[Data for analysis]
★ ★ ★ ★
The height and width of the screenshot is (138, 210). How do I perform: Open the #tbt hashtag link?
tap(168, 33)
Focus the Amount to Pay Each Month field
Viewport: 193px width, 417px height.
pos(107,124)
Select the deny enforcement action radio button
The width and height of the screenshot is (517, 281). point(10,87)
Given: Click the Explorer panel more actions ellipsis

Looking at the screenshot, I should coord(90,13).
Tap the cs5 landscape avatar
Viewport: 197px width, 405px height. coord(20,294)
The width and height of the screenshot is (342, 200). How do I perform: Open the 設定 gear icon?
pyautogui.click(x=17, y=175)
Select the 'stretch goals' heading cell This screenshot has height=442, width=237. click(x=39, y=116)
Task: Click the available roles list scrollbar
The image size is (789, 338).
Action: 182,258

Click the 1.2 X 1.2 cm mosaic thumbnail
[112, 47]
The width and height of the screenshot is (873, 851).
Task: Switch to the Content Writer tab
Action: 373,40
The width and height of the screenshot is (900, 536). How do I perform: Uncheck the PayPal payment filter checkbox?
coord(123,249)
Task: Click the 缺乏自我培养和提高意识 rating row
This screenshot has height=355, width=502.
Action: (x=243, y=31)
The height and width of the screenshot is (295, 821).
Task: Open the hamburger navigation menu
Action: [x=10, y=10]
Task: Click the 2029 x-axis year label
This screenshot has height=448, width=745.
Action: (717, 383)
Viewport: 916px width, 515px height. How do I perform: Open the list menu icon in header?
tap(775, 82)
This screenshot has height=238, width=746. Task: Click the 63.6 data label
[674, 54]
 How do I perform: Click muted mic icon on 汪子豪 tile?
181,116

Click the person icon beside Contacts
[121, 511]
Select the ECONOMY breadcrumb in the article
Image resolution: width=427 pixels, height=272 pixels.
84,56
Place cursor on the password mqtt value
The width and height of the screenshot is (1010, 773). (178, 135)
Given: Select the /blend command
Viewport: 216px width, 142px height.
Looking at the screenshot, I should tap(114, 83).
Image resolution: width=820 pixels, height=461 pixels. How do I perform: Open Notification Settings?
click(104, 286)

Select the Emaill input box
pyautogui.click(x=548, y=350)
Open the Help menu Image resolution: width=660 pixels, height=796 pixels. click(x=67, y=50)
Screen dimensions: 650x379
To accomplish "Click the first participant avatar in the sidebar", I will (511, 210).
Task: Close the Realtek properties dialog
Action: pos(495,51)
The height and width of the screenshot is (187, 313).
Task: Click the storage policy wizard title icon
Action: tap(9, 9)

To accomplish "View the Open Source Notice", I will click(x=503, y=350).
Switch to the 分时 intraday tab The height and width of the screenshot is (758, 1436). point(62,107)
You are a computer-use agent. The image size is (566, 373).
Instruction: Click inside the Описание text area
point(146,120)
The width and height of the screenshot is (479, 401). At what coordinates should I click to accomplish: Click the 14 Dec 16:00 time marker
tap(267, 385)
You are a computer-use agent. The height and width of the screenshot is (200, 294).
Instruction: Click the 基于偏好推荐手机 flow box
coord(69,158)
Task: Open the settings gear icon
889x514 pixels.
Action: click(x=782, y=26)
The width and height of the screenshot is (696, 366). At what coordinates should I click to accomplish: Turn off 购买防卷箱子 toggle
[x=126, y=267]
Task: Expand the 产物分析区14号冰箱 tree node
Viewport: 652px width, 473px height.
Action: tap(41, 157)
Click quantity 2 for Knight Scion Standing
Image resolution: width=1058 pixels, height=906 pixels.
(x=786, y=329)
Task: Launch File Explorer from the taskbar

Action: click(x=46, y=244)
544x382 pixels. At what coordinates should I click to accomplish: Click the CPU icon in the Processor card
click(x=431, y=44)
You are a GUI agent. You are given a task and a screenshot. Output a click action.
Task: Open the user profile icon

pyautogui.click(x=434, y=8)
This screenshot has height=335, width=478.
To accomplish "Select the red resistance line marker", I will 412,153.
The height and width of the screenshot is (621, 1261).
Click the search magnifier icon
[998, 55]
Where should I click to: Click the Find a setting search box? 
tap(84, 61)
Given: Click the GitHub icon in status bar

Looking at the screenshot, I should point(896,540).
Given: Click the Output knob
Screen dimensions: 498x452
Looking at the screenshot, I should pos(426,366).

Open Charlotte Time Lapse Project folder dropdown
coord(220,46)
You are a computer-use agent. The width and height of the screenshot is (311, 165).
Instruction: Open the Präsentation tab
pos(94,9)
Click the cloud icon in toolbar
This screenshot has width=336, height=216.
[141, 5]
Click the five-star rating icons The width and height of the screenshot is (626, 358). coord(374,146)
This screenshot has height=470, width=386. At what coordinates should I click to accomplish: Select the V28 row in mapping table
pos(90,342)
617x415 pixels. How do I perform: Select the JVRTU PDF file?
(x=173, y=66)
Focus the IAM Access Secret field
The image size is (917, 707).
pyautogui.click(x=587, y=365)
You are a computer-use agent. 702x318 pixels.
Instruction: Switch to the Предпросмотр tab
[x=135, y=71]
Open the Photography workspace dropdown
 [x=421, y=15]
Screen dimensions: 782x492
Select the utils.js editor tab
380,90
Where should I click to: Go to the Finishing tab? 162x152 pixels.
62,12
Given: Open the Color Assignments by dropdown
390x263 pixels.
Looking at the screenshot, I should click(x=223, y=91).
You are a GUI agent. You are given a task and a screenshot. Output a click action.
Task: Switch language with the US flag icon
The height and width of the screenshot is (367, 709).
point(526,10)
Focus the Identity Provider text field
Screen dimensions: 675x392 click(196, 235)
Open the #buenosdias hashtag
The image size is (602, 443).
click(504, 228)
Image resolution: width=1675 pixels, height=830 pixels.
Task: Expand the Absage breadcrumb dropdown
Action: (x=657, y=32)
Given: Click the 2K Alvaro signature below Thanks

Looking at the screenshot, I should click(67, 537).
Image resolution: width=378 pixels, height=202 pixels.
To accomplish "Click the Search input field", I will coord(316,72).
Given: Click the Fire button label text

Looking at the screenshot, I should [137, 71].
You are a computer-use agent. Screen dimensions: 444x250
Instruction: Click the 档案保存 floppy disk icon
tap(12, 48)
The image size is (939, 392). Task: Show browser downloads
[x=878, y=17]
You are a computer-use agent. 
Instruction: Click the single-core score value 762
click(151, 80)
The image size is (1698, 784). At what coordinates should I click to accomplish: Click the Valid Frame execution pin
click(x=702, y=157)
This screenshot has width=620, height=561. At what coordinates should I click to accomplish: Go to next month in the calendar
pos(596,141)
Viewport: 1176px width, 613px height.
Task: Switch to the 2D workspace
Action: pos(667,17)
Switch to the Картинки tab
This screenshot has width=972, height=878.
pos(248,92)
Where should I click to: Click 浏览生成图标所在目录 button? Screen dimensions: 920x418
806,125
★ ★ ★ ★
[Task statement] Check each line in the data for the word "rating", then report only how many lines contain it.

[Your solution] 2